Un poder sin contestación es como una torta hecha de ladrillos: no puedes mojarlo para que se ablande como justo reclamo, no lo tragas por esas razones poderosas y no te alimenta, ni te aprovecha porque lo forzoso algún día se aviene a lo grotesco y fallido.
Es “paternal” si lo requiere el momento y se muestra “humano” a fin de mantenerse en el territorio axial y encontradizo de lo legítimo.
Un Poder sin legitimidad, esa cuestión blanda y translúcida que apacigua las iras de las amazonas y las arpías, siempre será movedizo y efímero, aunque no lo aparente, aunque se prolongue por mil años en un imposible perdurable y mágico que no ignoraron los faraones del alto Nilo.
Es sexual pues todo lo que hacemos o pretendemos no hacer se expresa en función de la presencia de la mujer en el mundo.
Somos, de la mujer, sus payasos necesarios y, peor aún: “nos hicieron sus esclavos y nos gustan sus cadenas,” como enseña sin veneno la ranchera mexicana que cantó don Pedro.
Es continuo o no existe. No puede sustraerse a su papel primario.
Lo paradójico, lo borroso y lo frívolo no le viene bien a su estado de salud que debe ser robusta no importan las contradicciones que le merezcan a un análisis hecho a saltos, como derivado de un aguacero de verano que al resplandecer el día se evapora en el suelo.
Es “humanista” o deriva en autoritario.
Ambas posibilidades, humanismo y autoritarismo, no pueden conjugarse en un mismo proceso porque chocan trágicamente.
Aquellos factores que sostienen el Poder tienden a desplegarse y a replegarse de acuerdo a quien aproveche mejor las contradicciones que surjan de ese combate.
Entonces, si falla lo primordial, el equilibrio, se llega a la caricatura, a la violencia, a la sangre y al bochorno interno y externo.
Es formal, pomposo, el poder, es dodeaedro, lo mueve un espíritu de espectáculo.
Y es un espectáculo.
Es un espacio espectacular en ocasiones risibles, en ocasiones trágico.
Los mejores actores, bien pagados, esclavos del día a día y de las opiniones ajenas, a los que la multitud llama presidentes, temen o deben temer devotamente el ridículo o el despropósito. No aprender a tiempo es como haber olvidado lo indispensable.

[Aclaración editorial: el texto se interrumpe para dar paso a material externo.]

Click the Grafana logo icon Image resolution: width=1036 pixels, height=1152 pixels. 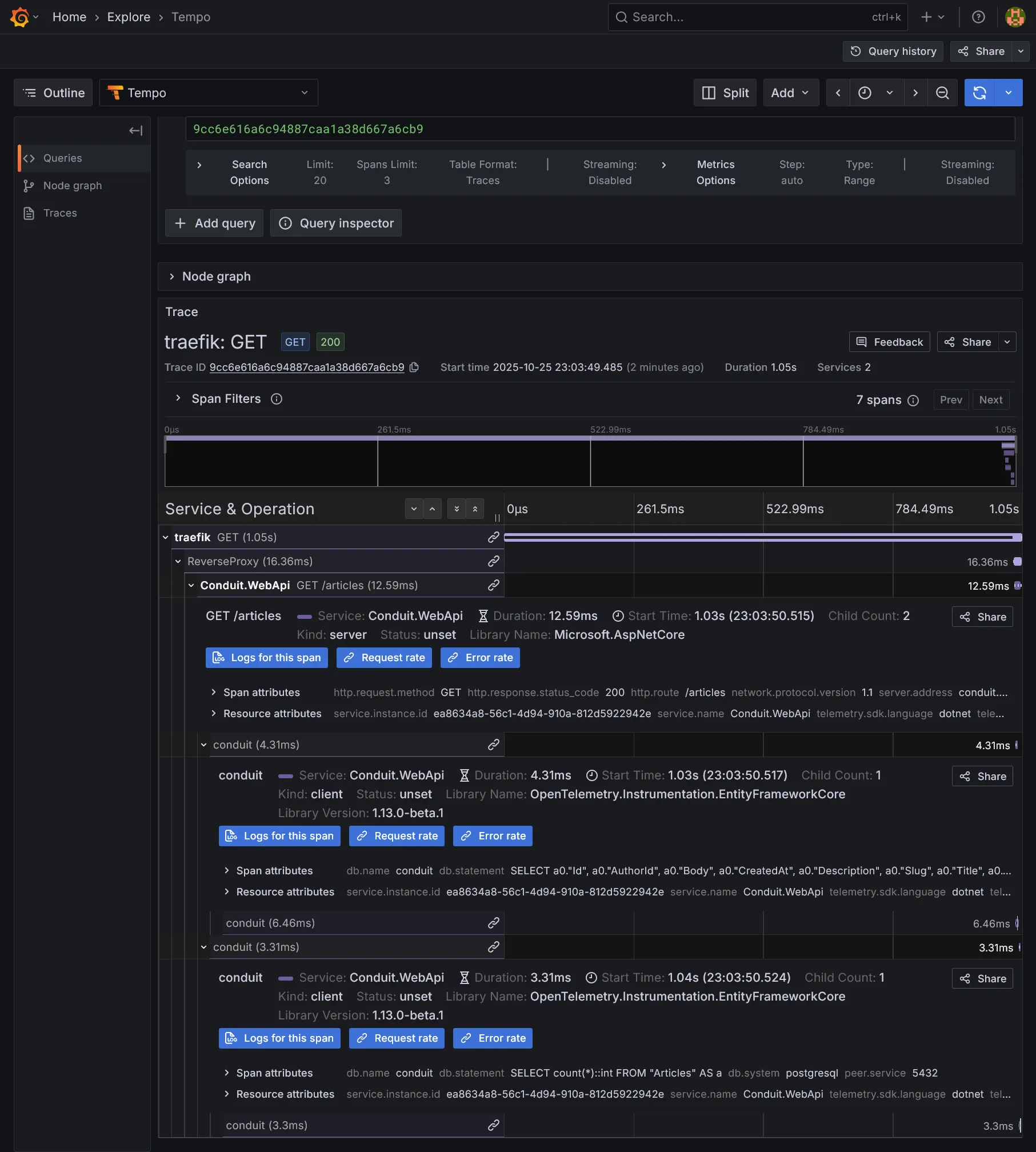click(19, 17)
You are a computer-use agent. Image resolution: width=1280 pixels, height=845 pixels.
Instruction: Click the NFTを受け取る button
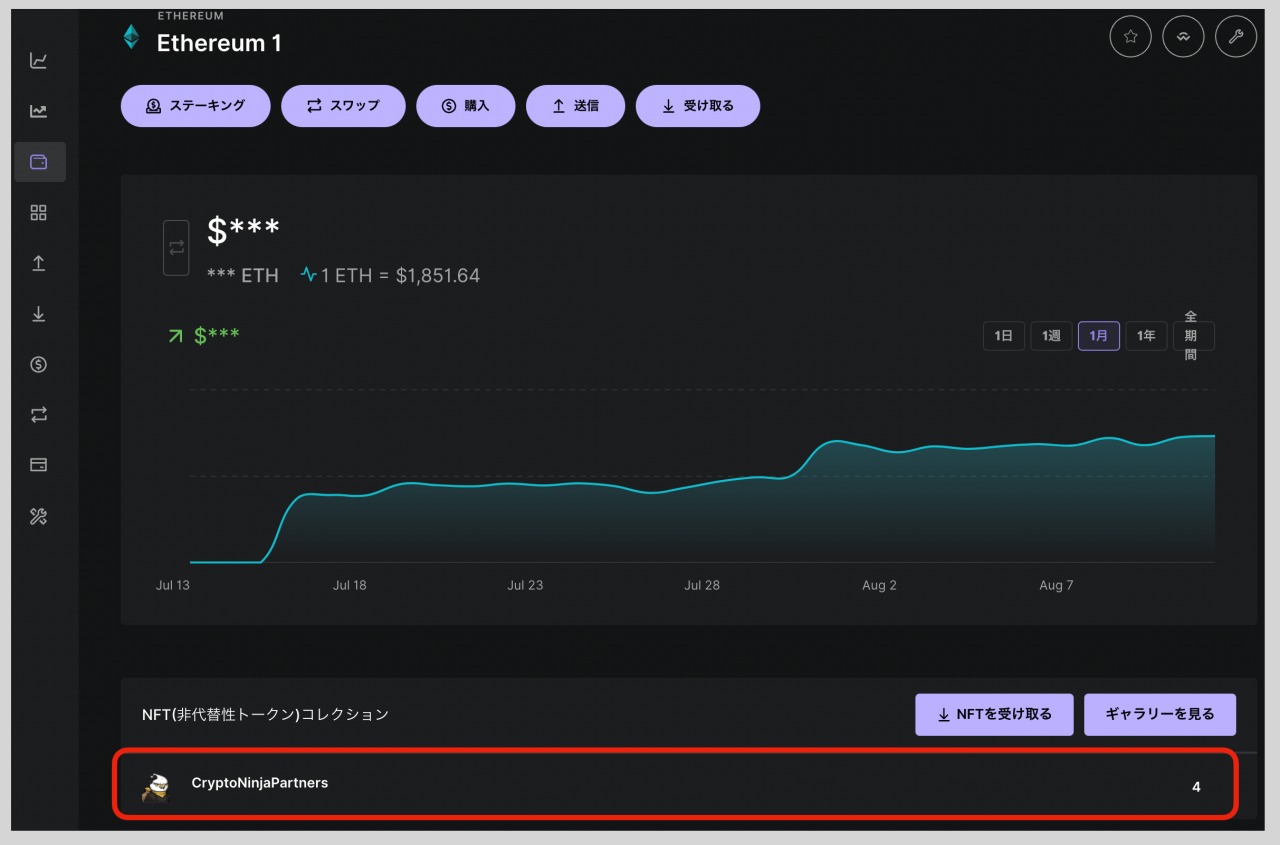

Ese es un riesgo permanente, un “handicap”, un tropiezo doloroso, que puede ocurrir en el camino y que tiene consecuencias. Las experiencias que hay son copiosas.
Es servicio o no sirve para aquello que le dio origen en los penumbrosos momentos de la Historia en que un jefe tribal decidía en la aldea elemental sobre la vida y sobre la muerte.

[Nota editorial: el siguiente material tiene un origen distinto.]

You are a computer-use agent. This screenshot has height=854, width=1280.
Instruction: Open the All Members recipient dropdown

Es firme pero comprende. Sabe que hay especificidades, que hay un animal de buenas, de “malas” y de peores costumbres llamado el ser humano que deviene poroso, patético, estrepitoso, débil, turbio, adolorido, casi siempre con prisa y a veces, no sin riesgos, rencoroso.
Es como una yegua que montas pero no conoces sus intenciones más íntimas: lo mismo te sube a la cima más alta que te apea con rabia en la primera bajada en que se sabe fuerte.